Mark Cancian (Colonel, USMCR, ret.) is a senior adviser with the CSIS International Security Program. He joined CSIS in April 2015 from the Office of Management and Budget, where he spent more than seven years as chief of the Force Structure and Investment Division, working on issues such as Department of Defense budget strategy, war funding, and procurement programs, as well as nuclear weapons development and nonproliferation activities in the Department of Energy. Previously, he worked on force structure and acquisition issues in the Office of the Secretary of Defense and ran research and executive programs at Harvard University’s Kennedy School of Government. He spent over three decades in the U.S. Marine Corps, active and reserve, serving as an infantry, artillery, and civil affairs officer and on overseas tours in Vietnam, Desert Storm, and twice in Iraq. Since 2000, he has been an adjunct faculty member at the Johns Hopkins School of Advanced International Studies, where he teaches a course on the connection between policy and analysis. A prolific author, he has published over 40 articles on military operations, acquisition, budgets, and strategy and received numerous writing awards.

Eric S. Edelman

Amb. Eric S. Edelman retired as a career minister from the U.S. Foreign Service on May 1, 2009. He is a Senior Advisor at the Foundation for Defense of Democracies and a member of the Board of Advisors for its Turkey Program and Center on Military and Political Power. As the Undersecretary of Defense for Policy (August 2005 – January 2009) he oversaw strategy development as DoD’s senior policy official with global responsibility for bilateral defense relations, war plans, special operations forces, homeland defense, missile defense, nuclear weapons and arms control policies, counter-proliferation, counter-narcotics, counter-terrorism, arms sales, and defense trade controls. He served as U.S. Ambassador to the Republics of Finland and Turkey in the Clinton and Bush Administrations and was principal deputy assistant to the vice president for national security affairs. He is currently a distinguished fellow at the Center for Strategic Studies at the Johns Hopkins University, and a senior associate of the International Security Program at the Belfer Center for Science and International Affairs at Harvard University.

Diana Maurer

Diana Maurer is a Director in the Defense Capabilities and Management team at the U.S. Government Accountability Office, where she currently leads the work overseeing defense sustainment and readiness issues. Her recent work includes reviews of F-35 sustainment, conditions and workforce at military depots, the Navy’s ability to maintain its fleet, and the mission capability of military aviation. She joined GAO in May 1990, in GAO’s Detroit Regional Office. From 1993 to 2007, she worked in GAO’s International Affairs and Trade team, where she led reviews of U.S. efforts to combat international terrorism and proliferation of weapons of mass destruction, U.S. assistance to the former Soviet Union, peacekeeping in the Balkans, and several other international issues. She worked from 2008 to 2009 as an Acting Director in GAO’s Natural Resource and Environment team, where she led work assessing U.S. global nuclear detection programs. Diana was a Director in GAO’s Homeland Security and Justice team from 2009 to 2017, where she led GAO’s oversight of the federal prison system; the Secret Service, FBI and other federal law enforcement agencies; DOJ grant programs; the federal courts system; and DHS’s efforts to build a unified department. She has been a Director in the Defense Capabilities and Management team since 2017.

Mark Montgomery

RADM (Ret.) Mark Montgomery serves as senior director of the Center on Cyber and Technology Innovation (CCTI), where he leads FDD’s efforts to advance U.S. prosperity and security through technology innovation while countering cyber threats that seek to diminish them. Prior to joining CCTI, Mark served as the Executive Director of the congressionally mandated Cyberspace Solarium Commission, where he remains a Senior Advisor. Previously, he served as Policy Director for the Senate Armed Services Committee under the leadership of Senator John S. McCain, coordinating policy efforts on national security strategy, capabilities and requirements, and cyber policy. Mark served for 32 years in the U.S. Navy as a nuclear trained surface warfare officer, retiring as a Rear Admiral in 2017.

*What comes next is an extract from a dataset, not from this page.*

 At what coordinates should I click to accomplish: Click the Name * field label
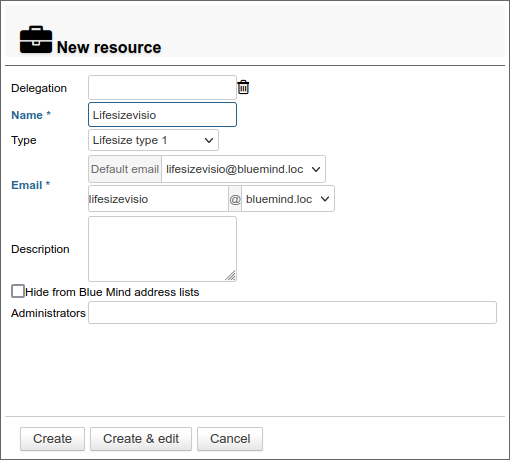coord(31,115)
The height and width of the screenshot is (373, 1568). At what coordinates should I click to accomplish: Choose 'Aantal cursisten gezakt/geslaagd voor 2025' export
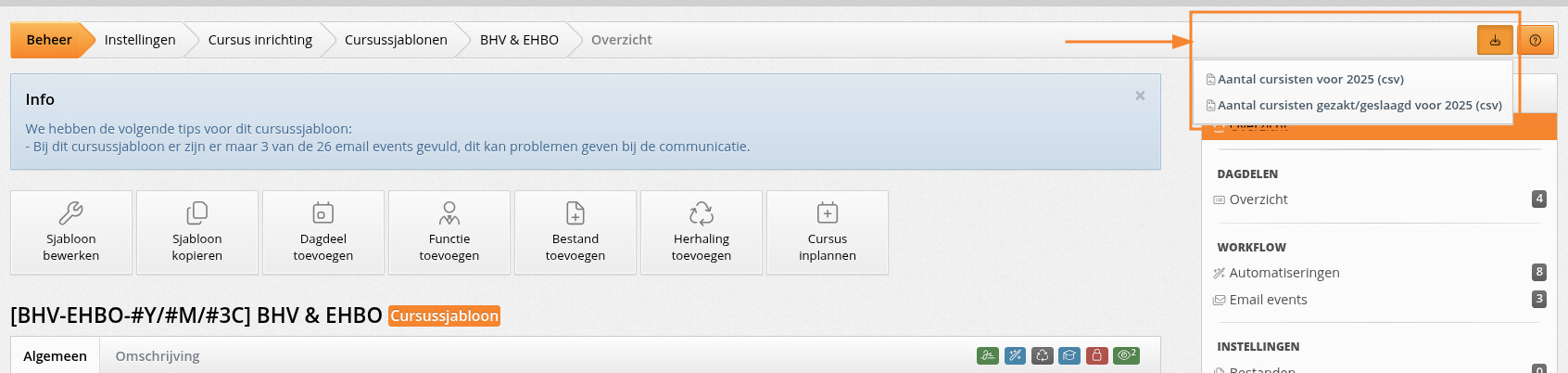1359,106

EDELMAN: Thank you for joining us for today’s event from the Foundation for Defense of Democracies. I’m Eric Edelman, Senior Advisor at FDD, a research institute exclusively focused on national security and foreign policy. We are non-partisan and accept no funds from foreign governments. Today’s event will focus on the readiness of the United States military, and implications for Congress’s consideration of the Biden administration’s fiscal year 2022 defense budget proposal.

Along with former CNO Admiral Gary Roughead, I served as the co-chair of the bipartisan, congressionally mandated National Defense Strategy Commission. Our non-partisan team included 12 of the nation’s leading defense experts, including current Deputy Secretary of Defense Kathleen Hicks and controller designate Michael McCord.

Among other findings, our commission found that, “By 2017, all of the military services were at or near post-World War II lows in terms of end-strength, and all were confronting severe readiness crises and enormous deferred modernization costs.” We concluded that, “America’s ability to defend its allies, its partners, and its own vital interests is increasingly in doubt.” And we warned that, “If the nation does not act promptly to remedy these circumstances, the consequences will be grave and lasting.”

The primary cause of this 2017 readiness and modernization crisis was the failure to provide the Pentagon timely and sufficient funding during the previous decade. Thankfully, since our report, the Budget Control Act has lapsed, Washington provided DOD more robust and relatively more predictable funding. That level of funding has enabled the Pentagon to begin to dig itself out of the 2017 readiness crisis. We’ve seen significant progress in the last few years, but serious challenges remain when it comes to military readiness. Given the intense competition with China and Russia in particular, the stakes could not be higher.

As Congress considers a Biden administration defense budget request that will not even keep pace with projected inflation, it’s important to understand (1) what caused the 2017 readiness crisis so that we can avoid the same mistakes, (2) the current state of military readiness, and (3) what must be done to improve the readiness of our forces. That is why I am so pleased that the U.S. Government Accountability Office (GAO) released its congressionally mandated report on military readiness this month.  And I am so excited for today’s conversation.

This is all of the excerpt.